Like
as in
"I do like you."
Variations: "You’re a good person ... You have some fine qualities ...If only I wasn’t going out with / or hoping to go out with someone better... or someone who I might like a lot more."
This is similar to her saying I "like" all kinds of food. It sounds positive, a quality, something to admire her for. Something for you to feel good about. But in truth?
What happens when you offer her something a little unusual to eat, like dog, snake or monkey eyes? Suddenly you realise that her “liking" doesn’t carry much weight.
That she “likes all kinds of foods” merely means she "likes all the kinds of foods that she likes" - which may be a great many or actually just a few but that is fine by her because that is what she likes and seems a lot to her.

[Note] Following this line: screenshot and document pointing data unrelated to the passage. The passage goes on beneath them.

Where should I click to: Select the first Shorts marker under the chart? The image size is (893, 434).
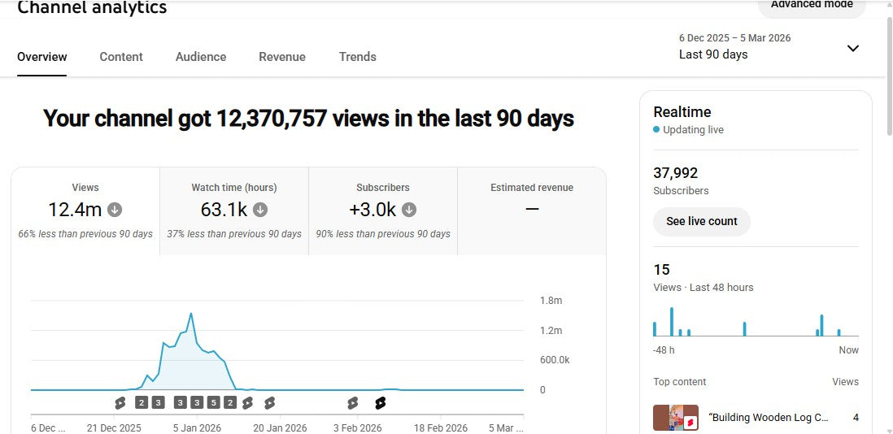pyautogui.click(x=120, y=402)
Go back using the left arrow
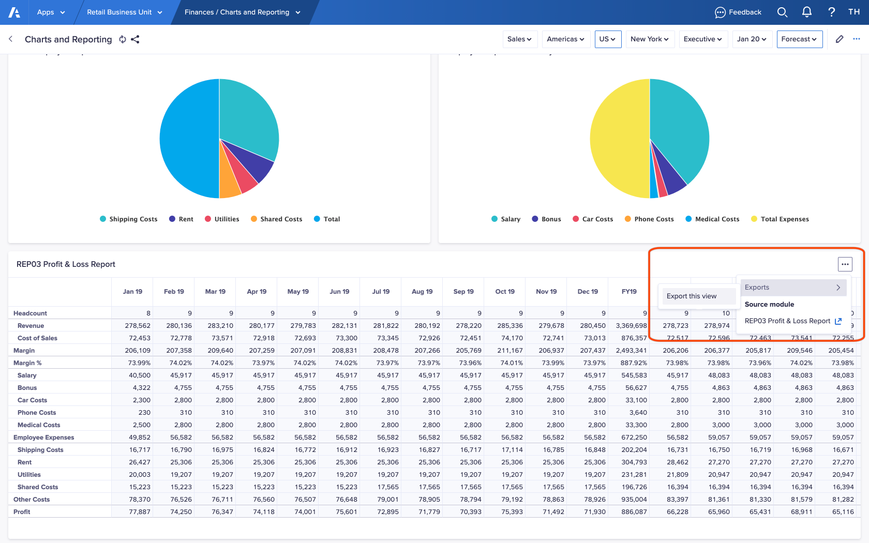 click(x=10, y=39)
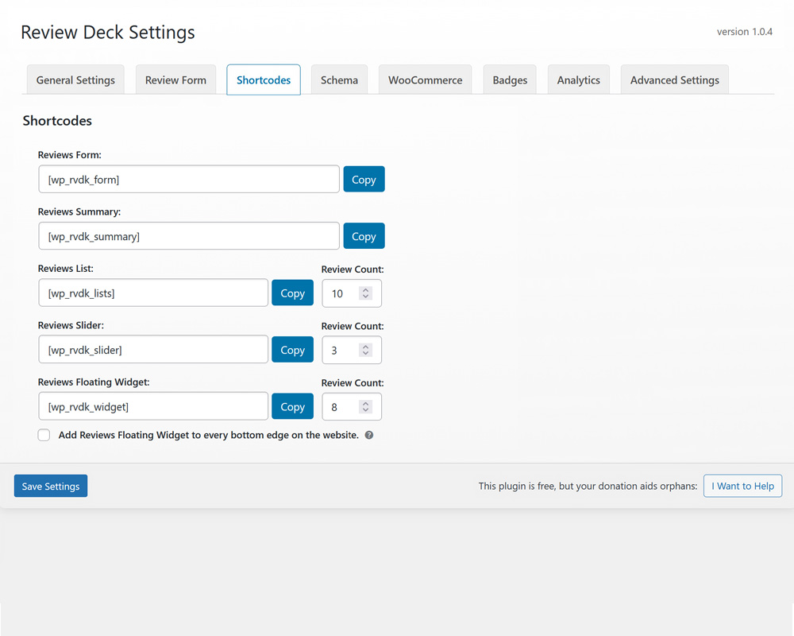Image resolution: width=794 pixels, height=636 pixels.
Task: Open the Review Form tab
Action: pos(175,80)
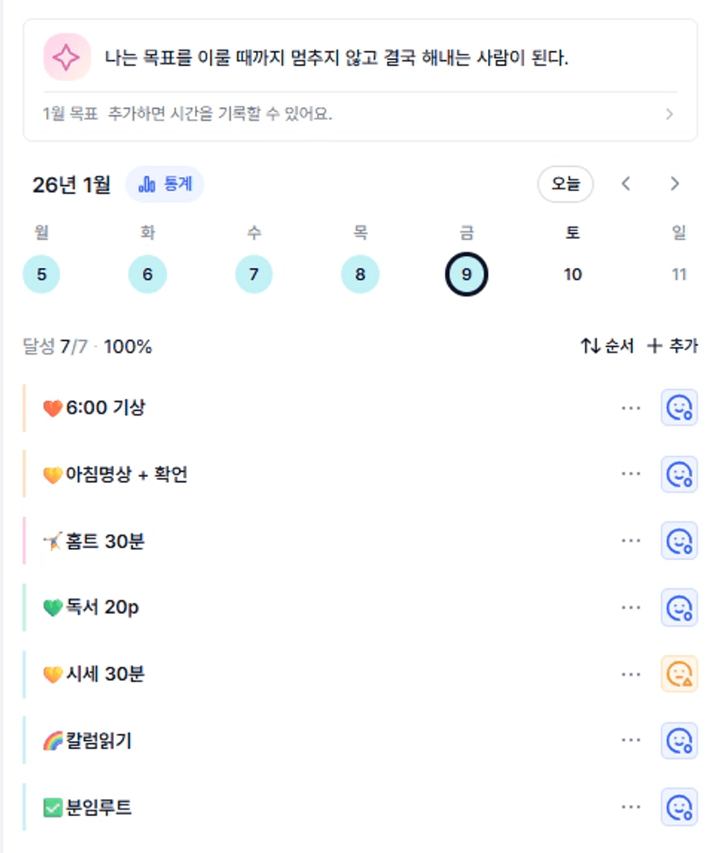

As for “liking” you, rather than standing as a testament to her deep affection, it means something closer to the precise opposite : “I don’t like you.”
Or, more subtly: “I do like you ... so little that I can’t even be bothered to tell you that I don’t like you.”

This is bad, undoubtedly. But at least it isn’t the worst. She is partly saying, “I don’t want to never never never see you again.” Or at least: “I don’t want to argue with you and part on bad terms." Or at the very least: “I don’t want to put you in a sack with a stack of rocks and drop you in the middle of the ocean.”
At least not overtly. And in some relationships, this could count for quite a positive thing.
Still, it is a lethal phrase because it offers no comeback. Since she doesn’t mean what she is saying - since she means in fact that she doesn’t "like" you - nothing that you can say will matter to her.